▼

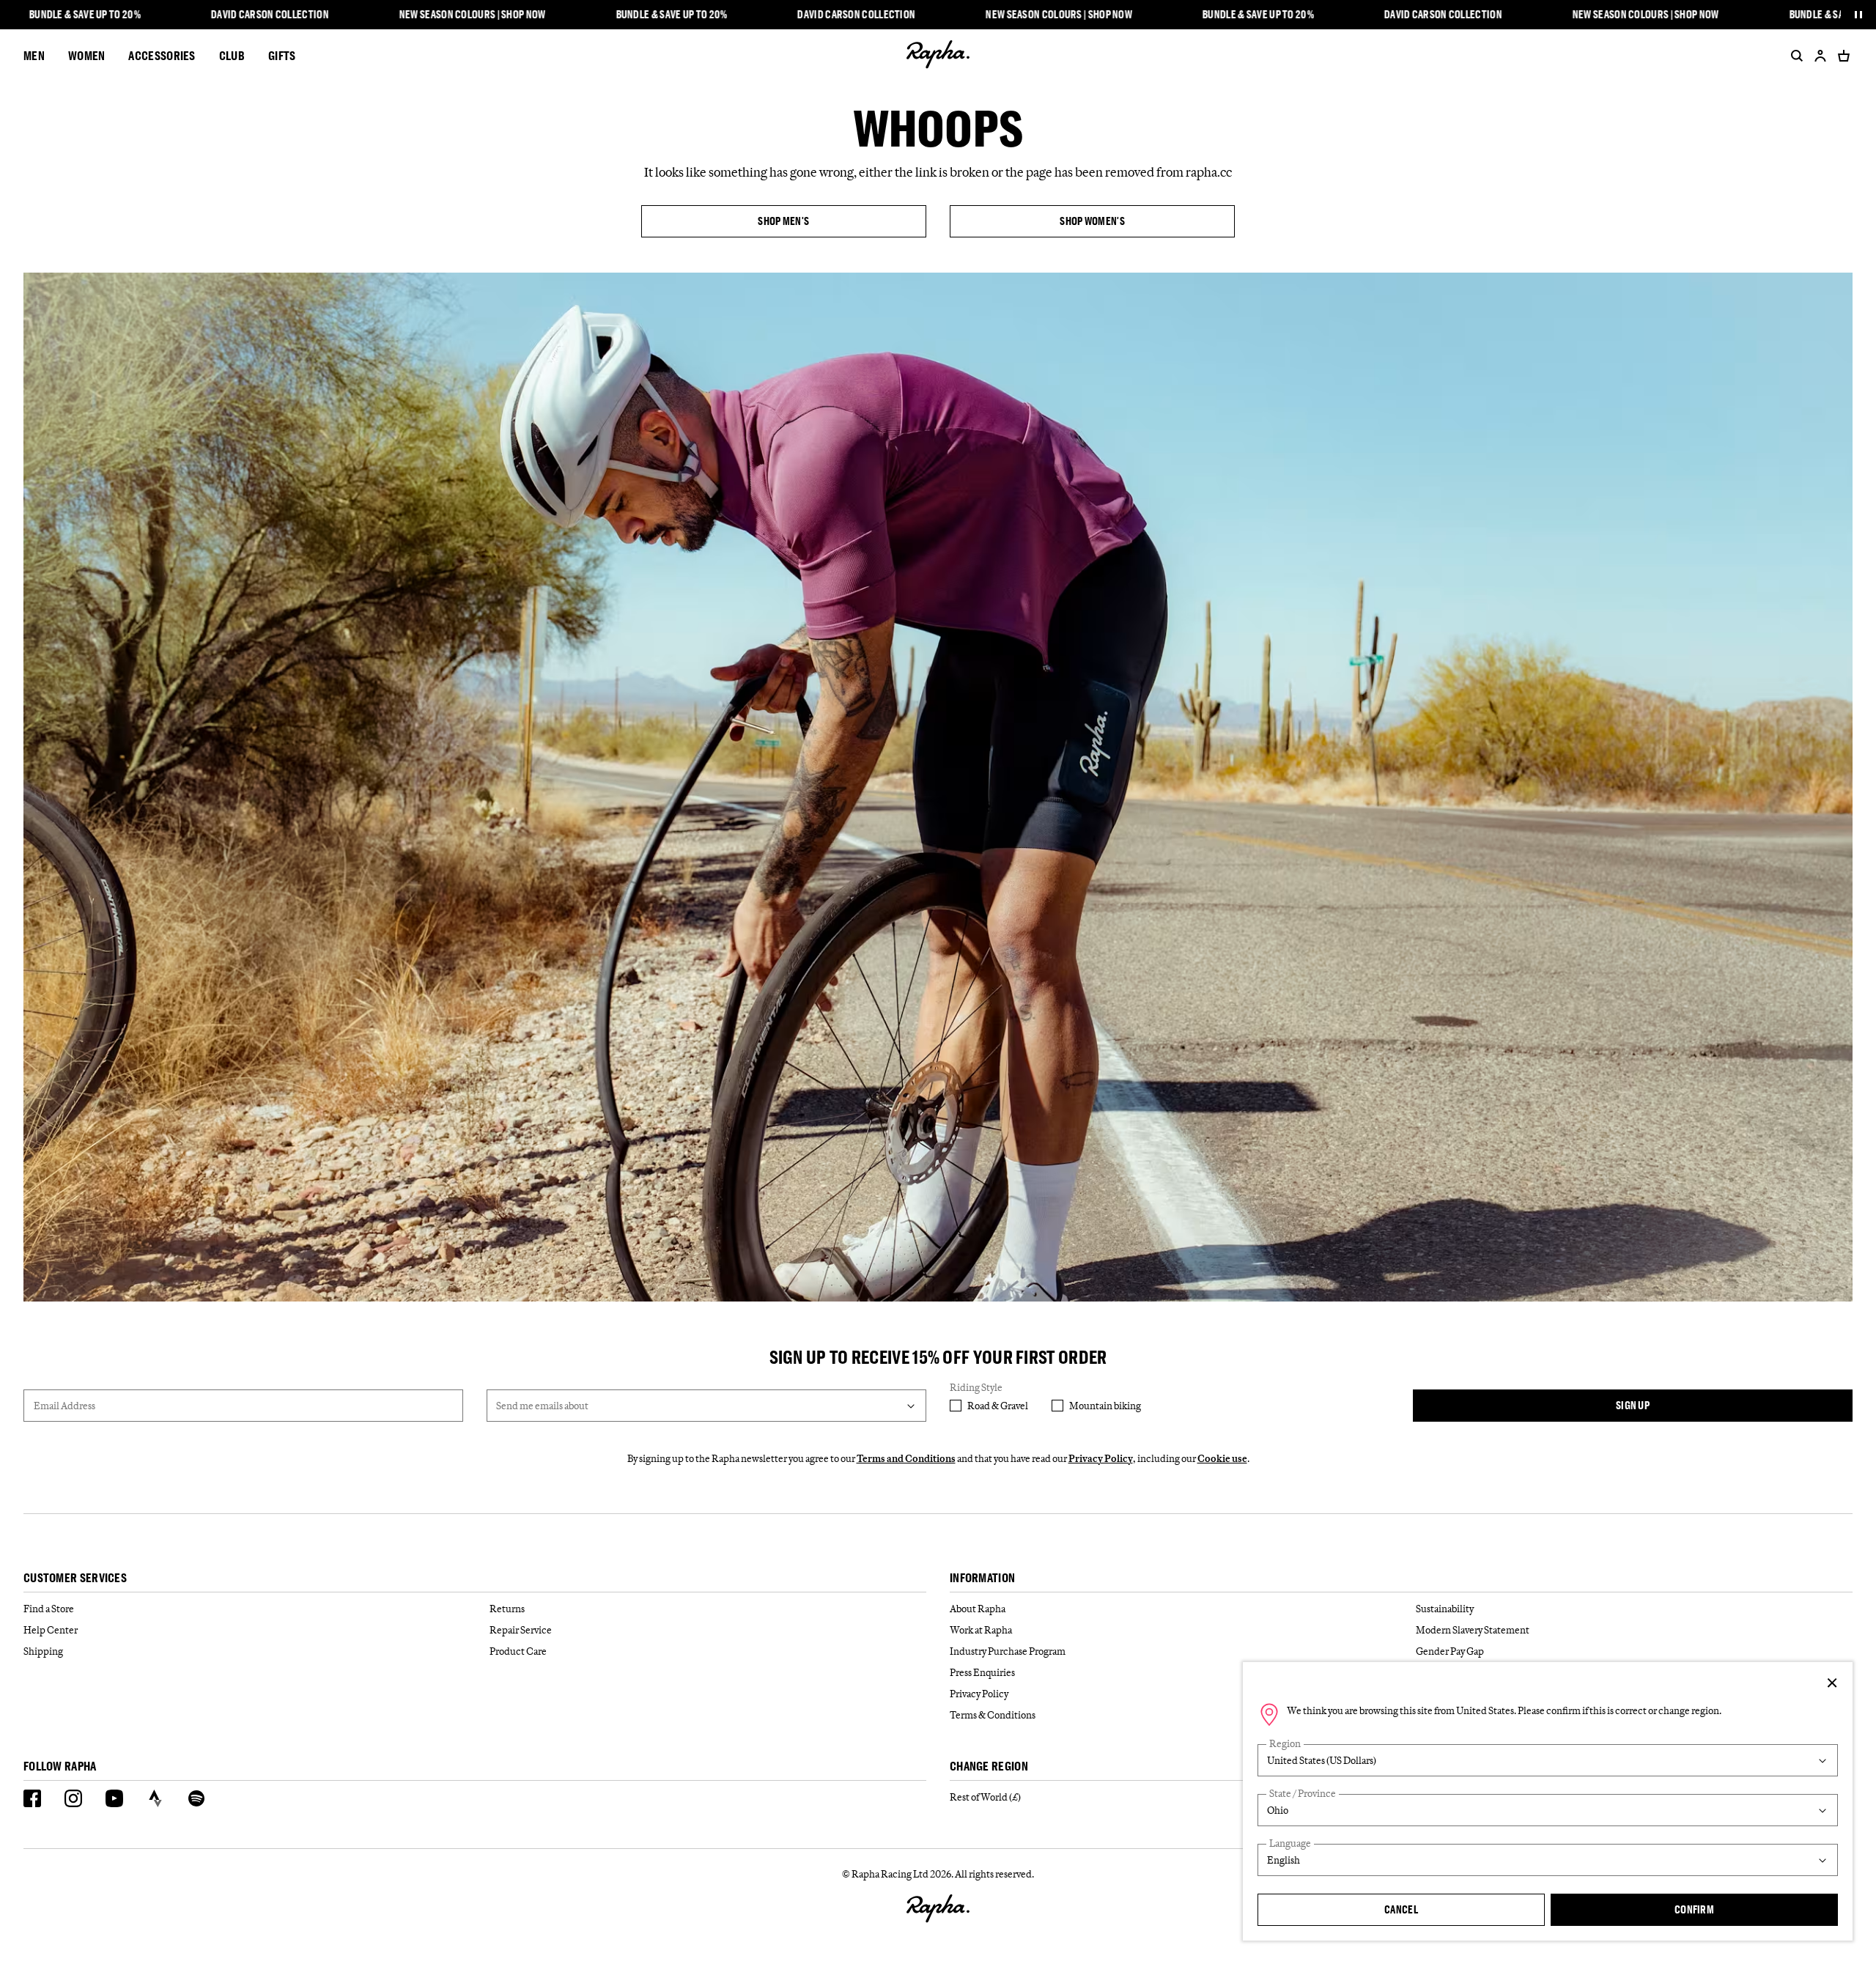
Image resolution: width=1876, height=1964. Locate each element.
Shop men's (783, 221)
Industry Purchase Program (1008, 1651)
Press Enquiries (982, 1672)
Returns (507, 1608)
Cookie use (1222, 1458)
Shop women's (1092, 221)
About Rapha (977, 1608)
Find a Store (48, 1608)
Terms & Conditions (992, 1715)
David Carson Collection (270, 15)
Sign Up (1633, 1405)
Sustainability (1445, 1608)
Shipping (43, 1651)
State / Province (1302, 1793)
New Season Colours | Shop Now (472, 15)
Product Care (518, 1651)
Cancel (1401, 1909)
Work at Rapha (981, 1630)
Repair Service (521, 1630)
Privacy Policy (1100, 1458)
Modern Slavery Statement (1472, 1630)
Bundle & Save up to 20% (85, 15)
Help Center (50, 1630)
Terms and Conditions (906, 1458)
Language (1290, 1843)
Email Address (64, 1405)
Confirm (1694, 1909)
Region (1285, 1744)
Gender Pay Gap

▲

Assignment: Exactly reproduce the lines that run from the line with "About Rapha (977, 1608)" through the last line of the records, inclusive.

Answer to this exercise:
About Rapha (977, 1608)
Find a Store (48, 1608)
Terms & Conditions (992, 1715)
David Carson Collection (270, 15)
Sign Up (1633, 1405)
Sustainability (1445, 1608)
Shipping (43, 1651)
State / Province (1302, 1793)
New Season Colours | Shop Now (472, 15)
Product Care (518, 1651)
Cancel (1401, 1909)
Work at Rapha (981, 1630)
Repair Service (521, 1630)
Privacy Policy (1100, 1458)
Modern Slavery Statement (1472, 1630)
Bundle & Save up to 20% (85, 15)
Help Center (50, 1630)
Terms and Conditions (906, 1458)
Language (1290, 1843)
Email Address (64, 1405)
Confirm (1694, 1909)
Region (1285, 1744)
Gender Pay Gap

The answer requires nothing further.